"This album - for better or worse - will challenge those listeners whose only relationship with Vernon is via Bon Iver."
Have you seen the track list for 22, A Million?
It's the stuff of nightmares if you're in the phonetics or radio announcing games. There are song names like 666 ʇ (pronounced six six six upside down arrow), 21 M◊◊N WATER and others that not even the symbol function in Microsoft Word can find. And while the novelty, admittedly, does wear off quickly, the angular and scattered titles accurately reflect the songs themselves.
For an artist whose audience has been so enamoured by his voice and instrumental arrangements across his career, with 22, A Million Justin Vernon has thrown down the gauntlet. Gone are most of the lush layers of For Emma, Forever Ago and Bon Iver, Bon Iver, replaced by auto-tune, glitchy beats and largely incomprehensible samples (including an uncredited Stevie Nicks sample on 10 d E A T h b R E a s T ⚄ ⚄). 8 (circle) and 00000 Million are two exceptions, the former being the only five-minute track that could easily sit on his previous two records, the latter pulled out of the Coldplay piano ballad playbook.
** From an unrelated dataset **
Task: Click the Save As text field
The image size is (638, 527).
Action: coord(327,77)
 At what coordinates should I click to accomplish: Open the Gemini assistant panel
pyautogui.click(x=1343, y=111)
For the majority of 22, A Million, though, this change in direction will be initially disconcerting. Whether fans react in the same divisive way as they did when Radiohead released Kid A or when Bob Dylan released Bringing It All Back Home remains to be seen. But this album - for better or worse - will challenge those listeners whose only relationship with Vernon is via Bon Iver to extricate the artist from the pigeonhole of a love song balladeer and recognise his undeniable artistic talent, removed from genre.